• [LATIHAN TERTULIS 1]
Menurut teks tentang rechtsstaat dan the rule of law, ke dalam pasal UUD manakah substansi rechtsstaat dituangkan setelah amandemen?
• [LATIHAN TERTULIS 2]
Tuliskan ulang bagian teks tentang rechtsstaat dan the rule of law, mulai dari "karena pada masa" dan terus sampai "ada dalam masyarakat.", dengan mengganti "UU" menjadi "undang-undang".

===== TEKS BACAAN =====

Mohon tunggu...
KOMENTAR
Catatan Pilihan

Indonesia, Dipersimpangan Rechtsstaat & The Rule Of Law

9 Oktober 2014   20:03 Diperbarui: 17 Juni 2015   21:43 1380 0
Dewasa ini hukum diindonesia seakan lemah dan tidak berdaya untuk memberikan hukuman yang adil dan setimpal  terhadap koruptur dan kasus-kasus tindak pidana lainnya. Para pencari keadilan seakan gigit jari dan merasa miris bersedih hati, ketika Para penegak hukum cenderung menggunakan paham legisme yaitu paham yang menganut bahwa keadilan itu adalah hukum yang tertulis. dalam pandangan  legisme seakan akan hukum yang benar adalah hukum yang tertulis.
karena pada masa lalu indonesia lama dijajah belanda dan indonesiapun mewarisi sistem hukum hindia belanda ini bertolak belakang dengan akar budaya hukum indonesia yakni hukum tidak tertulis maka itu selalu ada tarik menarik. Karena itu sejak dulu indonesia menyatakan  dalam memutus perkara hakim berpedoman pada UU, Tetapi hakim juga boleh menggali sendiri nilai-nilai keadilan yang ada dalam masyarakat.
Pada masa lalu didalam penjelasan UUD 1945, secara resmi disebutkan bahwa indonesia menganut rectsstaat, akan tetapi semenjak amandemen UUD peniadaan istilah rechtsstaat dicoret dan subtansinya dituangkan kedalam pasal 1 ayat (3) menjadi "indonesia adalah negara hukum". Maksud tidak dicantumkan istilah rechtsstaat supaya indonesia bisa menggunakan rechtsstaat, bisa juga menggunakan  the rule of law. Dengan demikian  indonesia bisa menganut paham legisme dimana kebenaran itu ada di Undang- undang, tapi juga menganut  paham the rule of law bahwa hakim bisa mencari keadilan sendiri tanpa tersandera Undang-undang. Jadi lebih fleksibel.

===== CUPLIKAN DATA =====

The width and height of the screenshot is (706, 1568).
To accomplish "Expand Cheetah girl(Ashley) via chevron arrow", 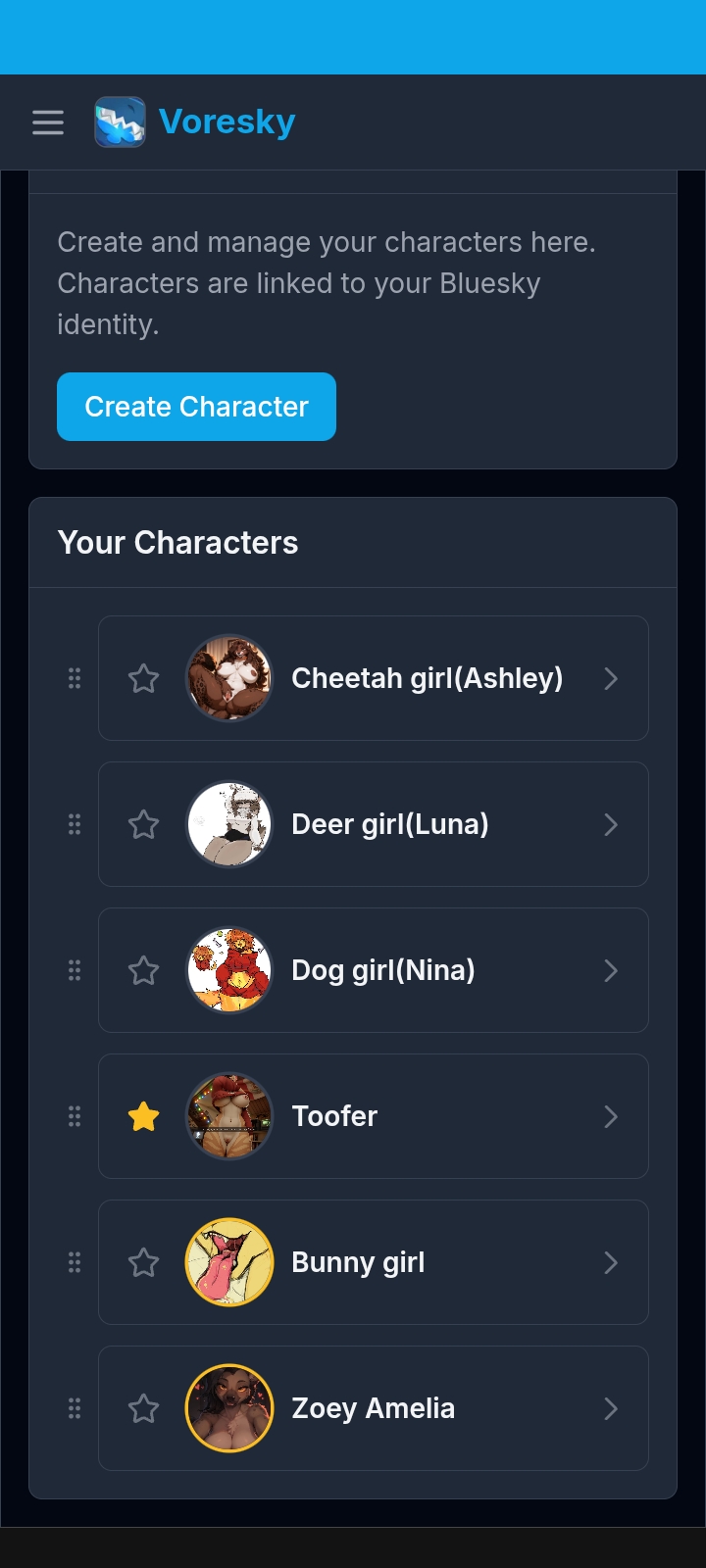I will click(x=611, y=678).
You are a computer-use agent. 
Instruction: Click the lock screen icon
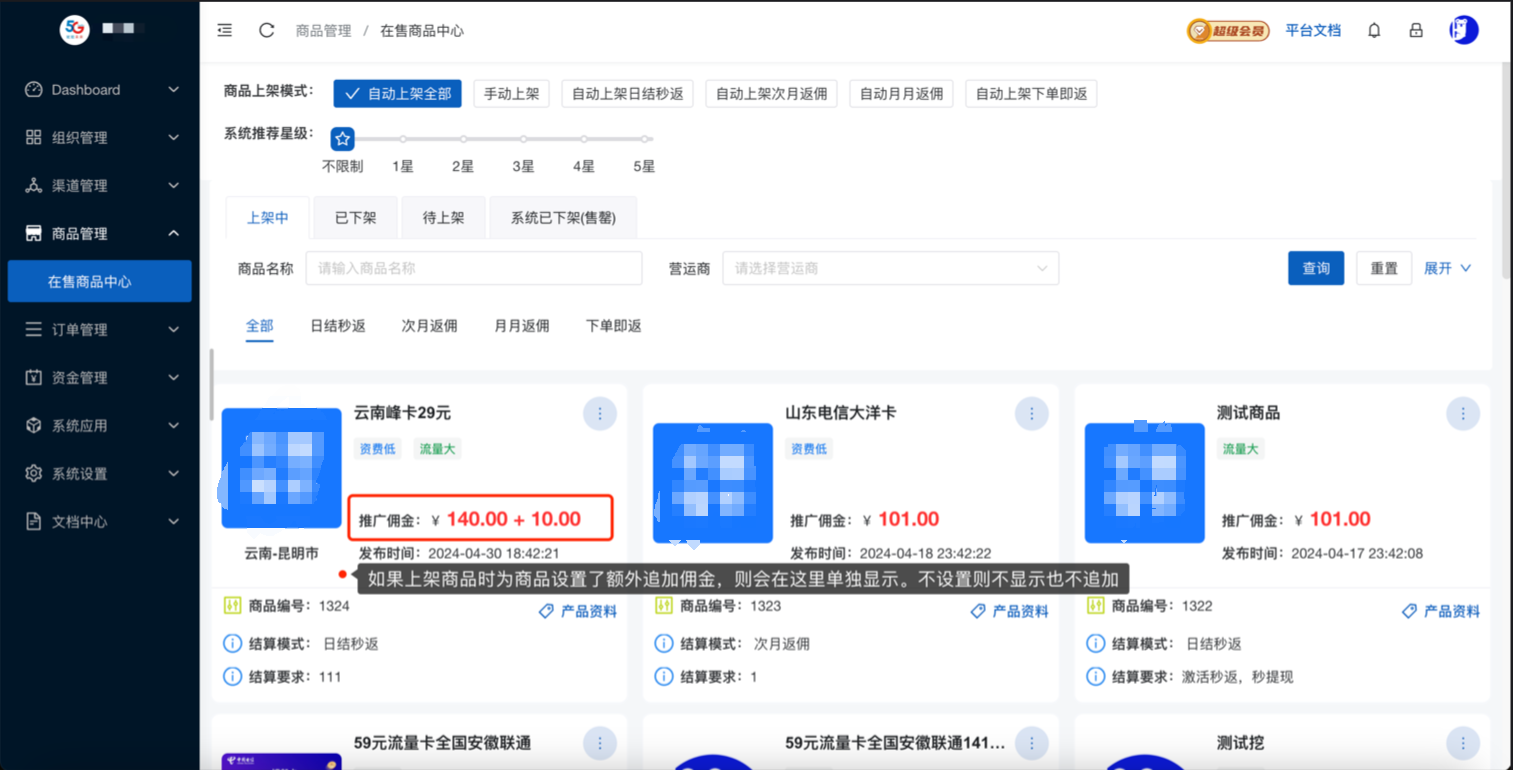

=====

• [JAWABAN LATIHAN 1]
Pasal 1 ayat (3), yang berbunyi "indonesia adalah negara hukum".

• [JAWABAN LATIHAN 2]
karena pada masa lalu indonesia lama dijajah belanda dan indonesiapun mewarisi sistem hukum hindia belanda ini bertolak belakang dengan akar budaya hukum indonesia yakni hukum tidak tertulis maka itu selalu ada tarik menarik. Karena itu sejak dulu indonesia menyatakan  dalam memutus perkara hakim berpedoman pada undang-undang, Tetapi hakim juga boleh menggali sendiri nilai-nilai keadilan yang ada dalam masyarakat.